Nearly 10 years after EM teaching was first touted as being suitable as an integral, but independent part of the undergraduate curriculum, UWA has now reviewed the clinical curriculum, with a focus on EM. The perceived educational benefits of EM teaching, and persistent positive evaluations led to an unprecedented student petition being presented to the Faculty of Medicine to request an increase in curriculum time for EM. The Medical Faculty reviewed the clinical curriculum in view of this, and increasing student numbers, which led to a proposal for EM clinical clerkship to increase to 5 weeks together with additional weeks for EM large-group teaching in 2007. The learning outcomes will be similar to the current programme, including principles of EM and prehospital care, dealing with undifferentiated presentations, minor and major injuries, critical illness and resuscitation, toxicology and environmental medicine, and related clinical and procedural skills. In separate parts of the curriculum, EM academics teach elements of physiology, pharmacology, evidence-based medicine, core clinical and procedural skills, supervise scientific projects and assist in ongoing curriculum development.

Although similarities exist, the Witwatersrand curriculum in comparison integrates aspects of anaesthetics and forensic medicine with EM and trauma, which are taught separately at UWA. The integration of these components, progression of learning, use of a variety of teaching methods and the requirement for formal assessment of EM is highly praiseworthy and a potential model for other South African medical schools. It appears that the trauma and anaesthetic components dominate the 6 week block, likely because of the prevalent patient casemix in South Africa. The total clinical experience in the ED seems a little limited despite the broad and intense formal teaching. However, the reassessment of the Witwatersrand curriculum and formal allocation of time for EM teaching is an excellent start and, in time, must evolve to take full advantage of the potential educational benefits of all of EM.

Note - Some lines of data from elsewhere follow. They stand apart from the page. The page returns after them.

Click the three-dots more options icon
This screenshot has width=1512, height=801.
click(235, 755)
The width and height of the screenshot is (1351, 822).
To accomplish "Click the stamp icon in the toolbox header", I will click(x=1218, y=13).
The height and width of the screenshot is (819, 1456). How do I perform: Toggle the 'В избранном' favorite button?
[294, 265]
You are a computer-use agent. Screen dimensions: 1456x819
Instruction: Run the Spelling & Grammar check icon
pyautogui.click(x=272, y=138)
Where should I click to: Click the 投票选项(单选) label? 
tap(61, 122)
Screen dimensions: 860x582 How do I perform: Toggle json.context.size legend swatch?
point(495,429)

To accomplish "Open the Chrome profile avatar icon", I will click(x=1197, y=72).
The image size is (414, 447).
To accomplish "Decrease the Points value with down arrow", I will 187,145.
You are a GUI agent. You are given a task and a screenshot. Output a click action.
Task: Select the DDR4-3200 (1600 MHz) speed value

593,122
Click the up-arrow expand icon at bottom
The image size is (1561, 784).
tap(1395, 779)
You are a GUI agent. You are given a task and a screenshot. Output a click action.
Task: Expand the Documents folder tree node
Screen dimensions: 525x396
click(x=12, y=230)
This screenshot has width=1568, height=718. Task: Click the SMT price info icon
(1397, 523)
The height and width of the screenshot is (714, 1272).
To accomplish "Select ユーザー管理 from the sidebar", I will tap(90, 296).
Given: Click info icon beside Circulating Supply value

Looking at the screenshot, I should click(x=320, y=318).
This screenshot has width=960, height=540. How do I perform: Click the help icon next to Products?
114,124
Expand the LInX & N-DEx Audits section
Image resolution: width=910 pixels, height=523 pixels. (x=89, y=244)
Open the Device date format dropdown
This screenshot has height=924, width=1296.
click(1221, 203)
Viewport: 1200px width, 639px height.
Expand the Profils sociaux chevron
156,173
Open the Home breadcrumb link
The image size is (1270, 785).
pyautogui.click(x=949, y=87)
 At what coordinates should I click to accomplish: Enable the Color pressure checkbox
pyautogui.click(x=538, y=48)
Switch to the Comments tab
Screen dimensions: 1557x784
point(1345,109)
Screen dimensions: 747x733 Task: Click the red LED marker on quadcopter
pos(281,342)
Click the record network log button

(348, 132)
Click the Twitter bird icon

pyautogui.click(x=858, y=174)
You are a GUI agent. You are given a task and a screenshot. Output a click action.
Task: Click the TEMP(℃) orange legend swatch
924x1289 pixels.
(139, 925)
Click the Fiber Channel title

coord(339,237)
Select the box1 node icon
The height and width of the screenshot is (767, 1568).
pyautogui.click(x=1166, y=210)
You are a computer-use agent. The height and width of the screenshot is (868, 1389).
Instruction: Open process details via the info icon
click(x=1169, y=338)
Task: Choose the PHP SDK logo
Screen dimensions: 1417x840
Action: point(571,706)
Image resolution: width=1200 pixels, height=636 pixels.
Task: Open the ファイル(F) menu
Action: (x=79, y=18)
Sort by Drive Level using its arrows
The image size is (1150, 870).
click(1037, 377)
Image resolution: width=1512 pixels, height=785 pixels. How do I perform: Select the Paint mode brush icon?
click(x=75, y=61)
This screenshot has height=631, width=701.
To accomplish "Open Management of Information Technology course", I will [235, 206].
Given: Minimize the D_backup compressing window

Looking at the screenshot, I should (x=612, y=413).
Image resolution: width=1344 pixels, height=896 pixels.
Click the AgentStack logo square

Importantly, medical schools need to continually evaluate each discipline’s teaching and reward those with positive student feedback on learning opportunities by expanding their curriculum time and academic resources. This might be at the expense of other disciplines that no longer provide excellence in teaching, because of changes in work practice or because of the lack of availability of clinical teachers. Academic leaders in EM both in South Africa and Australasia need to champion this process. The EM revolution is over, get ready for its evolution!

Competing interests

Antonio Celenza is Section Editor – Education and Training for Emergency Medicine Australasia.